Recall that under the Constitution, the federal government was limited to exercising the powers enumerated in the Constitution itself. That is, if a power was not enumerated, the federal government could not exercise it.

The presumption was different, however, with the state governments. The state governments were able to exercise any powers they wanted unless the exercise of the power was expressly prohibited by the U.S. Constitution or their own constitutions.

Rejecting the notion that the U.S. Supreme Court had the power to declare the Louisiana statute unconstitutional, Justice Samuel F. Miller, writing for the majority, held that such a power would

“constitute this court a perpetual censor upon all legislation of the States, on the civil rights on their own citizens, with authority to nullify such as it did not approve as consistent with those rights, as they existed at the time of the adoption of this amendment…. When … these consequences are … so great a departure from the structure and spirit of our institutions; when the effect is to fetter and degrade the State governments by subjecting them to the control of Congress, in the exercise of powers heretofore universally conceded to them of the most ordinary and fundamental character; when in fact it radically changes the theory of the relations of the State and Federal governments; the argument has a force that is irresistible, in the absence of language which expresses such a purpose too clearly to admit of doubt.”

The significance of the Slaughterhouse Cases, however, lay not with the majority decision but rather with the four dissenters. For they laid the legal foundation for what would ultimately culminate in the biggest constitutional battle in American history, one that pitted the growing socialist movement in the United States against those who were fighting to maintain economic liberty in America.

The dissenters argued that while the Court had previously lacked the power to declare the Louisiana monopoly statute unconstitutional, the recently enacted Fourteenth Amendment (1865) had dramatically altered that situation. Here’s how the Fourteenth Amendment reads in part:

“All persons born or naturalized in the United States, and subject to the jurisdiction thereof, are citizens of the United States and of the State wherein they reside. No State shall make or enforce any law which shall abridge the privileges and immunities of citizens of the United States … without due process of law; nor deny to any person within its jurisdiction the equal protection of the laws.”

The privileges and immunities argument never gained significant ground in the succeeding years. The argument that would begin influencing later generations of lawyers and judges involved the Fourteenth Amendment’s Due Process clause. The argument was that the Louisiana statute deprived the plaintiffs of liberty without due process of law.

Liberty, the justices pointed out, involves more than the absence of physical restraint. It also includes the right to pursue an occupation or profession. Justice Joseph P. Bradley wrote,

“This right to choose one’s calling is an essential part of that liberty which it is the object of government to protect; and a calling, when chosen, is a man’s property and right…. Their right of choice is a portion of their liberty; their occupation is their property.”

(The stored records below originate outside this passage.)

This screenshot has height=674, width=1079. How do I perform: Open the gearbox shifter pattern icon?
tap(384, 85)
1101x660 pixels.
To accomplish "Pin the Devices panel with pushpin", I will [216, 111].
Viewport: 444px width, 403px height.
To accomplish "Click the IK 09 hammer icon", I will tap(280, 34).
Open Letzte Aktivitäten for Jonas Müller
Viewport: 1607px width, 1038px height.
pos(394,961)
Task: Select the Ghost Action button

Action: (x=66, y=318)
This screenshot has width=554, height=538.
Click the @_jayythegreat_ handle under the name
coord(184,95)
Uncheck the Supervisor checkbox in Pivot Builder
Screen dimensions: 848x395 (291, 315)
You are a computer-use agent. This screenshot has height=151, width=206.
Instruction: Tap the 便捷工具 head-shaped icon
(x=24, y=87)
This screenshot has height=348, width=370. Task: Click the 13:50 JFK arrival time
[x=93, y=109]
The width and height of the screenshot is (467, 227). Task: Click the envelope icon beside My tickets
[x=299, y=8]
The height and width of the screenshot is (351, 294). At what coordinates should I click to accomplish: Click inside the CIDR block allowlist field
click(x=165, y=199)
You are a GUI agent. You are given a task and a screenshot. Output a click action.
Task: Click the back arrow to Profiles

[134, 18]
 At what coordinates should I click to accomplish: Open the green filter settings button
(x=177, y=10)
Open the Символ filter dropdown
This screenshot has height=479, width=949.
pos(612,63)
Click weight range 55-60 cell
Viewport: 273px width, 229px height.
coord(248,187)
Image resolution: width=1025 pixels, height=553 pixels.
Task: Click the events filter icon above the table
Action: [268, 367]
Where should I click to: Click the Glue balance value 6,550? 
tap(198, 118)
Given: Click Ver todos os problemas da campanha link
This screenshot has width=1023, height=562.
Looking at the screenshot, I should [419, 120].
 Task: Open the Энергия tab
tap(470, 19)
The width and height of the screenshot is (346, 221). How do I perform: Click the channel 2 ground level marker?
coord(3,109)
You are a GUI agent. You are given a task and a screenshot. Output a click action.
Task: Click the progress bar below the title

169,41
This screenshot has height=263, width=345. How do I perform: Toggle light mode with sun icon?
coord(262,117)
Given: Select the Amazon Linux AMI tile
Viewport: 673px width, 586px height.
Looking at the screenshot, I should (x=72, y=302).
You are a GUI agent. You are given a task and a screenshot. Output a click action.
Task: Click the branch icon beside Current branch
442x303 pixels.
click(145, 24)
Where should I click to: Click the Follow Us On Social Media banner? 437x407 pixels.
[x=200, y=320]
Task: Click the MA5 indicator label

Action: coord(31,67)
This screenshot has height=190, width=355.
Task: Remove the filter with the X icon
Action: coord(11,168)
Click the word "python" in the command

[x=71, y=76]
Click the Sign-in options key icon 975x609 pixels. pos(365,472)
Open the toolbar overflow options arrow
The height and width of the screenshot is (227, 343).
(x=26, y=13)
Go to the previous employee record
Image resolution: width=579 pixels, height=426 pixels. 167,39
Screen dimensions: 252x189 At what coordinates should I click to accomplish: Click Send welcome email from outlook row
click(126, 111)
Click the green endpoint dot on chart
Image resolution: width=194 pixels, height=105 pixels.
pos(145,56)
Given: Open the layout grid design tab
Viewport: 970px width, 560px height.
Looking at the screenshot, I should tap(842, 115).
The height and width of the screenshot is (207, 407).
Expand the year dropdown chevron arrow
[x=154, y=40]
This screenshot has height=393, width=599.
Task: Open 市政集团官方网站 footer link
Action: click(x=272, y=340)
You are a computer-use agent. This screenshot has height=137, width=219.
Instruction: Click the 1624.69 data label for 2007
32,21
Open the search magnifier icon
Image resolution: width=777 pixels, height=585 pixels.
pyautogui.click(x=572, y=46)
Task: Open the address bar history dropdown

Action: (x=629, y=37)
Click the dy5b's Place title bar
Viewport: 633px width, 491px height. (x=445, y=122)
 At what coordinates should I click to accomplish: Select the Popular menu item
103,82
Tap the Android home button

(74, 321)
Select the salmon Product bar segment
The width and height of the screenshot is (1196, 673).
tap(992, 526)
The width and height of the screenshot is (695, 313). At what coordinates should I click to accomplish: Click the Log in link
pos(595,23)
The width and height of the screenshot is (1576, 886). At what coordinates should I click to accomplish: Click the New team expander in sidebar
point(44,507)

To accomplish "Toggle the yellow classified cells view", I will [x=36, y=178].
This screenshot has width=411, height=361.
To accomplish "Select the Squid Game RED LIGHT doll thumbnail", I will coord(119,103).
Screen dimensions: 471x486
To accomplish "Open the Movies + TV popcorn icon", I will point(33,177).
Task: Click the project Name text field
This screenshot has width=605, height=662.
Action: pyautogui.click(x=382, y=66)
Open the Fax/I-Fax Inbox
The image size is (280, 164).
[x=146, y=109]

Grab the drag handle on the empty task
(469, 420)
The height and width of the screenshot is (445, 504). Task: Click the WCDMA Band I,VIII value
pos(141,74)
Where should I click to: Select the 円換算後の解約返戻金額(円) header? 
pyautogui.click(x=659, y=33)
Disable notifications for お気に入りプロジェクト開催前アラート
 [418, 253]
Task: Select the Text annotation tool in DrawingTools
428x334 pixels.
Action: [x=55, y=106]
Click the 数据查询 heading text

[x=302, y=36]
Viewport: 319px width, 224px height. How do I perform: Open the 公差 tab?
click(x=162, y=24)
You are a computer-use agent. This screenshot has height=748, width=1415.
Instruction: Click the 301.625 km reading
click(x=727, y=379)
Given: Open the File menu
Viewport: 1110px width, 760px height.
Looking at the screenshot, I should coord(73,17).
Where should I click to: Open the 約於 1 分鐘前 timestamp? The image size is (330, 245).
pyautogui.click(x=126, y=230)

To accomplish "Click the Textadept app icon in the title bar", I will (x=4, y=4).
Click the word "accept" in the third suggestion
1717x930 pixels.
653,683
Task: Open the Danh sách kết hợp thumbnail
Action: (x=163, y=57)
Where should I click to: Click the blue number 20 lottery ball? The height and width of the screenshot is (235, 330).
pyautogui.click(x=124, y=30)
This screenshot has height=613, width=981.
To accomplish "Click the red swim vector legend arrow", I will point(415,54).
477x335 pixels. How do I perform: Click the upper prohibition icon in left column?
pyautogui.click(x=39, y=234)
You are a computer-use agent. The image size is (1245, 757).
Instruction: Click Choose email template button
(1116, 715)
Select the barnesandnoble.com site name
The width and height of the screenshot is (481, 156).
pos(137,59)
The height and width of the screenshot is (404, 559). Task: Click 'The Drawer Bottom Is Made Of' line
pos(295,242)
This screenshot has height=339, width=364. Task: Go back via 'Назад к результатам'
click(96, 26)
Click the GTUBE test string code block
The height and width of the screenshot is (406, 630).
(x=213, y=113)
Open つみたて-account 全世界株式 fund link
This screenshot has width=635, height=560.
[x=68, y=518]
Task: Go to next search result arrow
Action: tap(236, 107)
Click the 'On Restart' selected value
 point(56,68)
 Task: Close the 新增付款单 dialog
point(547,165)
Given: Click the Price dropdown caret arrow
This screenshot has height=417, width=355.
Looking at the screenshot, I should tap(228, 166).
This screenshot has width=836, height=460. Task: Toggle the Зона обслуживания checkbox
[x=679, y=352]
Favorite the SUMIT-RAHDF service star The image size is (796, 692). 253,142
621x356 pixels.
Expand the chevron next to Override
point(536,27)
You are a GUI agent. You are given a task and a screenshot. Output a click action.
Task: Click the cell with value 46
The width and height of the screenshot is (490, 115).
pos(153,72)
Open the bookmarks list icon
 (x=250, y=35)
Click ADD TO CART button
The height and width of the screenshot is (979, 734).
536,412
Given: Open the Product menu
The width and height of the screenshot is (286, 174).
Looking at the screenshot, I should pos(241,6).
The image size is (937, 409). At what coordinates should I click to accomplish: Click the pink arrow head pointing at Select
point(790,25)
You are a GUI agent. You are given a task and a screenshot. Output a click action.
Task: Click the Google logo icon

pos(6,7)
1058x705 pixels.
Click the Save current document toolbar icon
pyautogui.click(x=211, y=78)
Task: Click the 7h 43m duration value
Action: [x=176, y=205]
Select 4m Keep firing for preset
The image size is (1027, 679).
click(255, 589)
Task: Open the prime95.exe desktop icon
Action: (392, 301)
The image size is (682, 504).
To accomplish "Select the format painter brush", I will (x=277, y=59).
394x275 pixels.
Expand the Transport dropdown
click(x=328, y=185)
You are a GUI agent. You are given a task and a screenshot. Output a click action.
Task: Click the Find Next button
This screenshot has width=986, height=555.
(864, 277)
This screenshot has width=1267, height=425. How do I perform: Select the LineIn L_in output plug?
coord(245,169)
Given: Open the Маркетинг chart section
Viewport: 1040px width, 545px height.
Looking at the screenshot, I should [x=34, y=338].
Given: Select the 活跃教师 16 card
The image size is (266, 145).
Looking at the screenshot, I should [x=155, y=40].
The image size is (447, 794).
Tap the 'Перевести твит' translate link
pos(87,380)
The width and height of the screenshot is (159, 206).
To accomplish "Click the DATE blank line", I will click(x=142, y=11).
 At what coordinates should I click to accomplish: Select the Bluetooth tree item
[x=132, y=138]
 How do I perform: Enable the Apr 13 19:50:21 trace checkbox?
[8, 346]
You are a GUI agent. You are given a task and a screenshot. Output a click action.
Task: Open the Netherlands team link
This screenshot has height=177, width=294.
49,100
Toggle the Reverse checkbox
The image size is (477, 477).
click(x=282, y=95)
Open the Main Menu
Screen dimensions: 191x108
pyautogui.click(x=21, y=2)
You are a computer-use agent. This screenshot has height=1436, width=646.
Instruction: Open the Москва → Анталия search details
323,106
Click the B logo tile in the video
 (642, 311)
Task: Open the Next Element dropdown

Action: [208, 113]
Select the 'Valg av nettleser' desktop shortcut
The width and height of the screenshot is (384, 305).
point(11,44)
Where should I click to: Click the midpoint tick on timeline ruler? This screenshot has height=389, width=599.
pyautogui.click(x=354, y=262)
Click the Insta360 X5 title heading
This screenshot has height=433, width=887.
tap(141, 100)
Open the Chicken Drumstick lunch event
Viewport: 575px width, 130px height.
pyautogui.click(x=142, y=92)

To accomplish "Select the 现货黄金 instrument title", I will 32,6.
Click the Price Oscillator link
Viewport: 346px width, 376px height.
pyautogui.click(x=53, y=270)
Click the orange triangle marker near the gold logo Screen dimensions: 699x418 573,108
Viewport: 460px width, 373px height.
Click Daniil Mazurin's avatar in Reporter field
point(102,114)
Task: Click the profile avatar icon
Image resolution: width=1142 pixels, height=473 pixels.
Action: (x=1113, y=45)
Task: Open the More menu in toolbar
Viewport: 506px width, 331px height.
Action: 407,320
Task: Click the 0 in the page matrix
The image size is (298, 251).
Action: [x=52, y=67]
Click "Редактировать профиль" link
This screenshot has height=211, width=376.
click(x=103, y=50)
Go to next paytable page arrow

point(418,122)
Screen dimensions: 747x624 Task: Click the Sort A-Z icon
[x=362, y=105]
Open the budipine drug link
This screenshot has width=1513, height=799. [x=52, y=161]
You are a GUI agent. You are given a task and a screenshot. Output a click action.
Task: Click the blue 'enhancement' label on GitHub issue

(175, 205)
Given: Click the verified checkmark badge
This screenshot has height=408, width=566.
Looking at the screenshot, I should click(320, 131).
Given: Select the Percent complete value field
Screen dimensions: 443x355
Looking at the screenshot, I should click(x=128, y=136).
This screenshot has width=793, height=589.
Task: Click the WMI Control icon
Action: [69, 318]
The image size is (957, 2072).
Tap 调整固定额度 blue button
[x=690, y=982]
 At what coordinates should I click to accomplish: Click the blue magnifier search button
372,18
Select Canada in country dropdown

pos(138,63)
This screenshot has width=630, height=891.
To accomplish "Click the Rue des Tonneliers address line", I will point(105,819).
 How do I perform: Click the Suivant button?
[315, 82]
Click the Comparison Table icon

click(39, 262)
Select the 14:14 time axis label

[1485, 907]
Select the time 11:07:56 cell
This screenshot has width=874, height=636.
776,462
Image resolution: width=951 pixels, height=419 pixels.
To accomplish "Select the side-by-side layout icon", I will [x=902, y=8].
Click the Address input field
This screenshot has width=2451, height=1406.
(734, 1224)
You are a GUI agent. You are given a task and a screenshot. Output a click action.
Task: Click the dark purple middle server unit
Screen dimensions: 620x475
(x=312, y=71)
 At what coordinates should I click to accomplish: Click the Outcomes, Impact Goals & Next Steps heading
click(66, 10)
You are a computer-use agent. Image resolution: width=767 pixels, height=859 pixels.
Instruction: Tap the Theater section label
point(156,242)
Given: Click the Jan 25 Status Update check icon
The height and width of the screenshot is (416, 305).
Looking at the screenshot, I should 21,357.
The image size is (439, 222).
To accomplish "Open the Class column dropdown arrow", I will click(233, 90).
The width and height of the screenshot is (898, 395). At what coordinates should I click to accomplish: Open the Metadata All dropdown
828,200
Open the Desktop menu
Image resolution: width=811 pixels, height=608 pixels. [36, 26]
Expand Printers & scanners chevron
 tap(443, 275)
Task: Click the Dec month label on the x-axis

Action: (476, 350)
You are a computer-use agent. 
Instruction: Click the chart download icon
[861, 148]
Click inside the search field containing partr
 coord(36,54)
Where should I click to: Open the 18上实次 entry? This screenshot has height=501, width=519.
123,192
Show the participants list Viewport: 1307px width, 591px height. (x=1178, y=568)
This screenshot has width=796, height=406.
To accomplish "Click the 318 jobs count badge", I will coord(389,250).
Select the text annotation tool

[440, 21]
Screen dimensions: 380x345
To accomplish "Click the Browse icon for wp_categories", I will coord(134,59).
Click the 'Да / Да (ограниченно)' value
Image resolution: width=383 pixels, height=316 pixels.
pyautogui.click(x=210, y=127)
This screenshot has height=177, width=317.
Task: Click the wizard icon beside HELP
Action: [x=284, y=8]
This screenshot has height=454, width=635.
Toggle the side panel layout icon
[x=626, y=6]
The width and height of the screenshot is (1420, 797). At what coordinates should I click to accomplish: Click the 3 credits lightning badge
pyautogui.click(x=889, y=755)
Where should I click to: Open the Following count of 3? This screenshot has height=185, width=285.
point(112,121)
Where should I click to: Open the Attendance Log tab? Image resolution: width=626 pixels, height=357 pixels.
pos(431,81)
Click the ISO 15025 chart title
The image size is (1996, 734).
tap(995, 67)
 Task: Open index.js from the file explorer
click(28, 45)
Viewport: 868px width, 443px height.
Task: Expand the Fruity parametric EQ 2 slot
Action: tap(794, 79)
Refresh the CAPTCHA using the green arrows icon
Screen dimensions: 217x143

Justice Noah H. Swayne wrote,

“Property is everything which has an exchangeable value, and the right of property includes the power to dispose of it according to the will of the owner. Labor is property, and as such merits protection. The right to make it available is next in importance to the rights of life and liberty. It lies to a large extent at the foundation of most other forms of property, and of all solid individual and national prosperity.”

Here is how legal scholar Bernard H. Siegan described the import of the dissenting opinions in the Slaughterhouse Cases in his book Economic Liberties and the Constitution (1980):

“Thus four Supreme Court Justices believed that the Fourteenth Amendment safeguarded from state limitations the production and distribution of goods and services. For them the amendment meant that the federal judiciary would have the power to perpetuate individual liberties by the exercise of a veto over state economic regulation. They saw the amendment as achieving a free society’s goals of maintaining liberty at a maximum and removing restraints that impede individuals from fulfilling their rightful ambitions. Under this view the amendment would have codified the libertarian foundations of American constitutional government.”
Substantive due process

There was one big problem with the due-process analysis, however. Recall that the term “due process of law” stretched all the way back to Magna Charta. Historically, the term had connoted procedural protections, such as notice, hearing, and trial. For example, in civil actions due process requires that before the state takes a person’s property from him, it must accord him notice, a judicial hearing, and a trial at which he can dispute the state’s evidence and put on his own evidence in defense. Or in a criminal proceeding, due process requires that before a state could incarcerate a person, it had to formally charge him (i.e., indict him), grant him a jury trial, and permit him to confront and cross-examine witnesses.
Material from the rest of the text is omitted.